We walked the circle clockwise until we could return to the altar from the East. I then performed a water and fire blessing and union. For water, there were two small goblets on the altar, each filled partially with water. I asked them to take hold of their individual goblets, and to pour the contents (together) into the Goddess chalice I was holding for them. I spoke of their lives being now joined as one, no longer separate - just like the water. I asked them to drink of their love.

Upon the altar were two small white candles, in front of a much larger ivory "Unity" candle, upon which I'd carved symbols representing their union. They each took a small candle from the altar, and then lit the Unity candle together. After it was lit, their individual lights were extinguished, while the flame representing their love burned on.

Then, the blessing and consecrating of the rings took place. The rings were blessed via each Element - Earth, Air, Fire and Water. They had chosen Elvish rings, with the Elvish inscriptions. The Elvish inscriptions (in English) served as their vows when they exchanged rings.

After the rings were exchanged, there were more blessings and readings by me, leading up to the actual handfasting. The cord was six feet long, including lengthy "tails" with beads strung on the ribbons and cords. It was heavy! I bound their hands together and tied them together thrice - the last being a square knot.

Final blessings were bestowed, and the couple was pronounced handfast. I saw many happy tears in the crowd, even among the most stoic butches. Although not legally binding, I had prepared a Certificate of Handfasting, which I had both women sign.

As the couple left the sacred space, they began to laugh - probably in relief that it was over. I'd tried to make it as painless as possible, and yet honor their intent. I was happy, and felt the various energies running through me. As I began to break down the altar space and put all the elements away, I began to feel tired - I'd been up consecrating and blessing items the night before.

My partner helped me pack up the car with the table, the tote and a couple of bags.
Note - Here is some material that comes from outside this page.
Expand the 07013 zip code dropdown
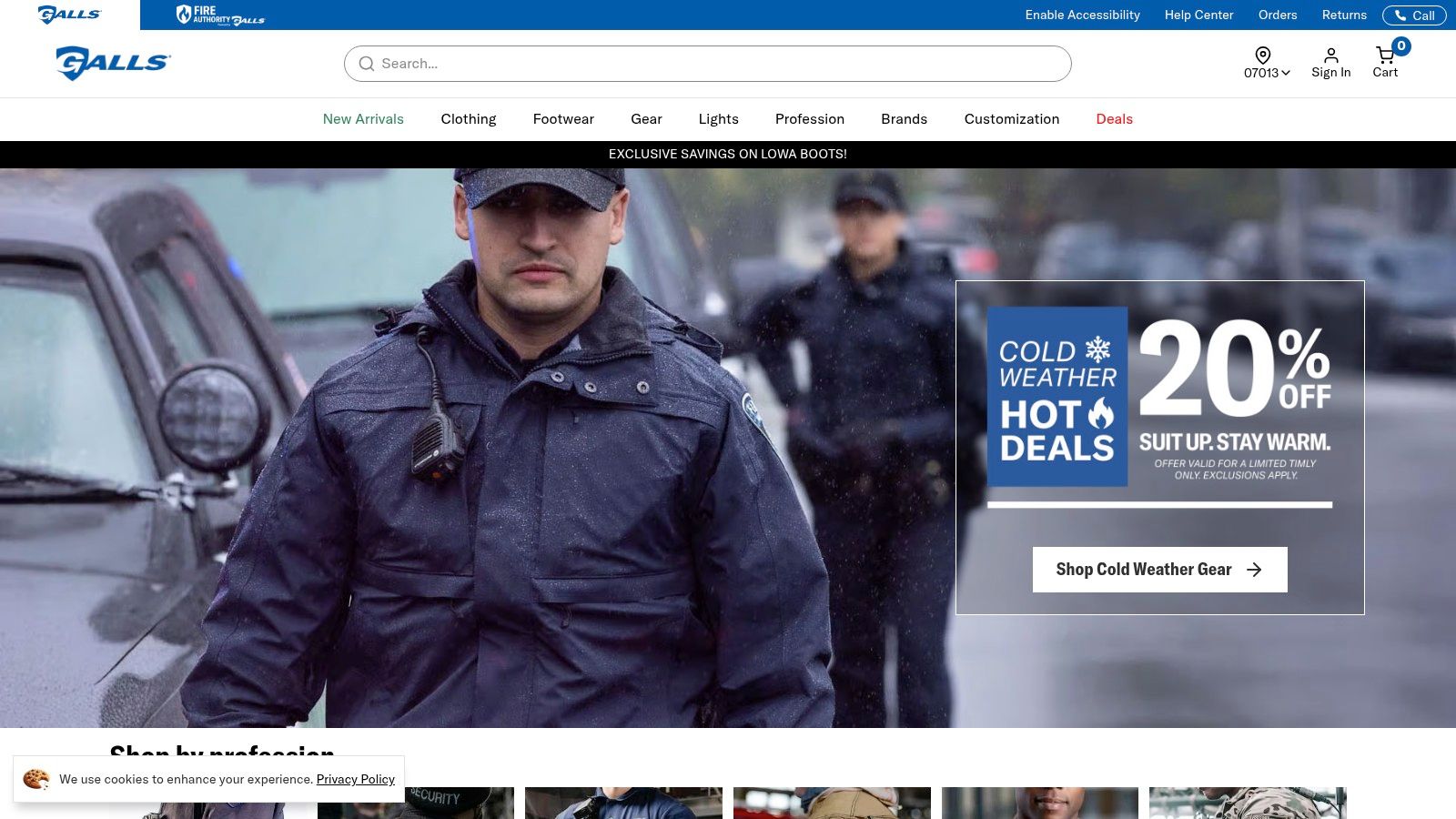 coord(1267,73)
We then wandered over to the community center to wish the couple congratulations and best wishes. Their was a lovely spread of food laid out; I hadn't eaten all day, so I gratefully took a plate and had some macaroni salad and deliciously moist turkey.
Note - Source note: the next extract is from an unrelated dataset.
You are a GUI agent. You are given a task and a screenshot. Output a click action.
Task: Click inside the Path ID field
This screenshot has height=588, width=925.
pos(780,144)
Then, before leaving, I returned to the site of the ceremony and devoked the deities and elements which I'd invoked in casting my circle and performing the ceremony.
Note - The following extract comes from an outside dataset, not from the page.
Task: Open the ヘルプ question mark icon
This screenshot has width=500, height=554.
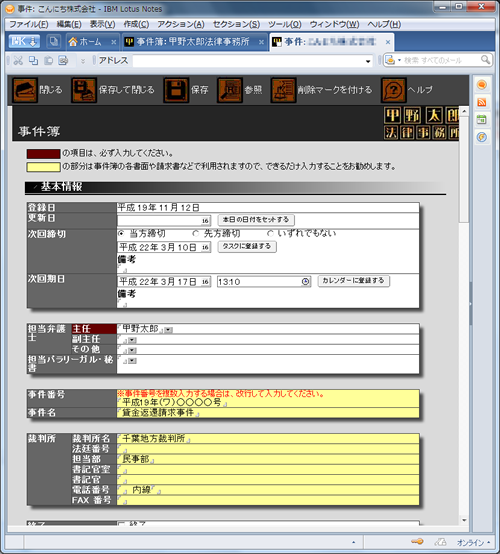Action: [x=394, y=90]
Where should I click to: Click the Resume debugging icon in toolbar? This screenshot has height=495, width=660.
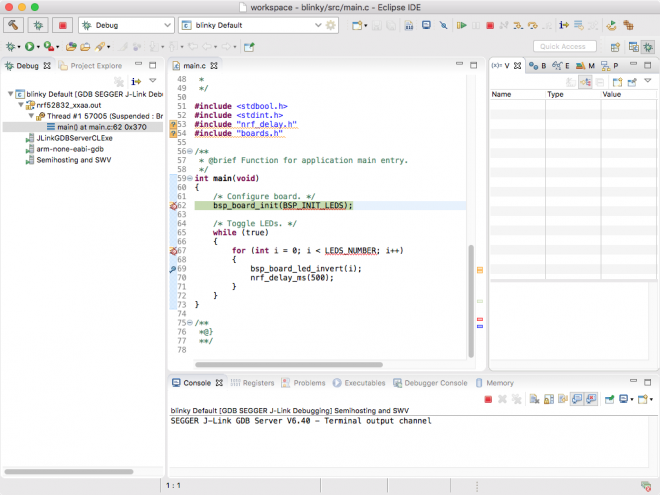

The plan was for the family-friendly reception to be held at the community center, and then for the adults to move to a LGBT bar in the area. My partner was in a great deal of pain, so we left for home not long after wishing the couple well at the community center. After arriving home, I could have turned around and gone back to the bar, but I was spent. I'd done a good day's work, and I felt sure that the couple would understand.

I am grateful for the opportunity to have performed this ceremony; I grew as a practitioner. Blessed be!